* _Exercise instructions_
Output the lines from the one containing "Where should I click to: Switch" through the end of the records, both included, as a Markdown table with the columns Row and Line, leaving out blank lines.

* _Dataset content_
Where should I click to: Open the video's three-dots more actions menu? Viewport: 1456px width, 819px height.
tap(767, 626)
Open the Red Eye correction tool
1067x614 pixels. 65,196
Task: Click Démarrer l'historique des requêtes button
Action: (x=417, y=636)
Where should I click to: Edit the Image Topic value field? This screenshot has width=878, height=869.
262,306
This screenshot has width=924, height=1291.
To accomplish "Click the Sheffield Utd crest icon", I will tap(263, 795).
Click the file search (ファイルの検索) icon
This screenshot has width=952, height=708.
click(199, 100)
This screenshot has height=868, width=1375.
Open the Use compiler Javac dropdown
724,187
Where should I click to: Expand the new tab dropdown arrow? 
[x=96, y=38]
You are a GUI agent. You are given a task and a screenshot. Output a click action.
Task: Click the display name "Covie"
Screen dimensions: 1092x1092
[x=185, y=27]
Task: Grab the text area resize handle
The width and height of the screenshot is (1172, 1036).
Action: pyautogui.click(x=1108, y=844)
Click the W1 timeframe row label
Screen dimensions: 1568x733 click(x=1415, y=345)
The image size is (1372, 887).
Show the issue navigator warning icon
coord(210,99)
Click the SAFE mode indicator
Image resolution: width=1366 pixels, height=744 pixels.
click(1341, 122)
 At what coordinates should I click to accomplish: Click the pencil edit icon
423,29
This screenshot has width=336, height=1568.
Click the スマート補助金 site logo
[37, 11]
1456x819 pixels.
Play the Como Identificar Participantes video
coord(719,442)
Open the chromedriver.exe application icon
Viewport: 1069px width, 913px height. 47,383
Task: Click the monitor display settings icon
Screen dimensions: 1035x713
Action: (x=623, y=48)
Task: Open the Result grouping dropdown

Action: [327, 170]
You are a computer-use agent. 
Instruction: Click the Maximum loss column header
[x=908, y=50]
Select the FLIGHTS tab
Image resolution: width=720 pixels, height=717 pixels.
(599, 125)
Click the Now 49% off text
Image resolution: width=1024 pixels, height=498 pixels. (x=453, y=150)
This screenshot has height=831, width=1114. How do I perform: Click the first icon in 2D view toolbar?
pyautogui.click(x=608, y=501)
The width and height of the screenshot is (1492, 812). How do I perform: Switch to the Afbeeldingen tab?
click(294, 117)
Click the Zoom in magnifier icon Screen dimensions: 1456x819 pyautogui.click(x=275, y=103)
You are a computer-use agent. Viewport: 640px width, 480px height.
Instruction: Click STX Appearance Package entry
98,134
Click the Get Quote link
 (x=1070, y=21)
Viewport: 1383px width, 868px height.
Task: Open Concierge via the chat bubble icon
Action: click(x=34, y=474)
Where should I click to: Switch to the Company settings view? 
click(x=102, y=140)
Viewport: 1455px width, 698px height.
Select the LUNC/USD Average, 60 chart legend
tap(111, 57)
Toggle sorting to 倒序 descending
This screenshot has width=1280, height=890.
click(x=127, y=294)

* _Exercise output_
| Row | Line |
|---|---|
| 1 | Where should I click to: Switch to the Company settings view?  |
| 2 | click(x=102, y=140) |
| 3 | Viewport: 1455px width, 698px height. |
| 4 | Select the LUNC/USD Average, 60 chart legend |
| 5 | tap(111, 57) |
| 6 | Toggle sorting to 倒序 descending |
| 7 | This screenshot has width=1280, height=890. |
| 8 | click(x=127, y=294) |